Stella has been found in a British VAD uniform, but she’s not even sure if she is British--“all sensibility and religion” have been violently stripped away from her during the endless succession of amputations stretching from No Man’s Land to the aid post in which she lies. The nurse on duty reveals that she has been unconscious for two days, but Stella cannot for the life of her remember what regiment she was attached to nor what she was doing on the battlefield. Stitching what she can around her, the private drawings she makes disturb her, breeding a sense of familiarity and perpetuating a keen sense of stress.

Stella is, for a moment, a stateless woman in a lawless country. Somehow getting to London, she is rescued on the streets of Bryanston Square by kindly Lily Bridge. Stella remains overwrought. Constant confusion taxes her intellect, as well as a pain in her legs and a deafness that seems quite real. Cursed with a wracking cough and a searing pain in her chest, Stella can barely escape from the images of the battlefield, its guns and shrapnel, and all the dead and dying bodies.

Enter Lily’s husband, Dr. August Bridge: a larger-than-life personality and gargantuan genius. Both kindly and insatiably curious, August’s first thought is that his patient is suffering from hysteria. Stella pleads with August that she cannot go back to France until her symptoms subside.

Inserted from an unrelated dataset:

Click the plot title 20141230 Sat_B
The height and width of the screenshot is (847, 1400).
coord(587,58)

She admits to him that her greatest difficulty is her inability to remember anything in her life prior to waking in a hospital tent in Marne. August plans to make Stella the basis of his research, and through their collaboration, Stella is assailed by a powerful feeling that the solution to the riddle of her identity lies at “The Admiralty.”

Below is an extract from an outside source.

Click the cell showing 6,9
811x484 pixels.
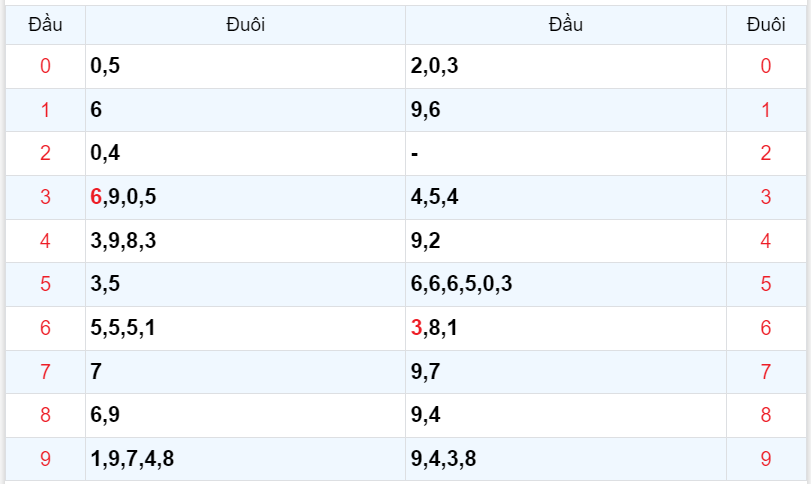point(105,415)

Stella travels into an opaque brown fog, turning to her drawings which become a link of sorts to the past: “I'm floating in a world in which I have no part.” Thus unspools Stella’s account of a compartmentalized life, a masquerade of identities and causes where her decision to help in the war effort manifests in an obvious threat to her life. She has a sudden and intense desire to flee on a fool’s errand, obsessed with the idea she must return to the Front but not quite knowing why. For all Stella’s search to find herself—a search that will eventually take her back to America—Shreve is able to juxtapose Stella’s quiet integrity with the pain of love and an abused life recalled in equal time.

In beautiful, crystalline prose, Shreve allows us to be mesmerized by the light that glows as strong and steady as Stella’s disturbing drawings. Under August’s glass dome above Bryanston Square, we learn of Stella’s abuse, while the conflicts of other characters in the novel become our own. All the characters bear an emotional and oftentimes frustrating burden as Shreve’s short, sharp chapters gradually unfold in close-up points of view, revealing each personality in a way that leads us to understand and (in almost every case) sympathize with them.

While I appreciated Shreve’s novel for its graphic descriptions of the Western Front‘s bloody chaos, I proceeded through the book with a growing sense of dread that I was witnessing a tragedy in which a vulnerable young woman cannot escape the power of her abuser. In a landscape where a husband uses his innocent daughter to destroy the reputation of his rival and a younger brother risks his life on the battlefields of France—and where abuse is never spoken aloud or recognized and lives are almost ruined because of it—Shreve captures in myriad detail the various aspects of Stella’s passionate, tenuous existence.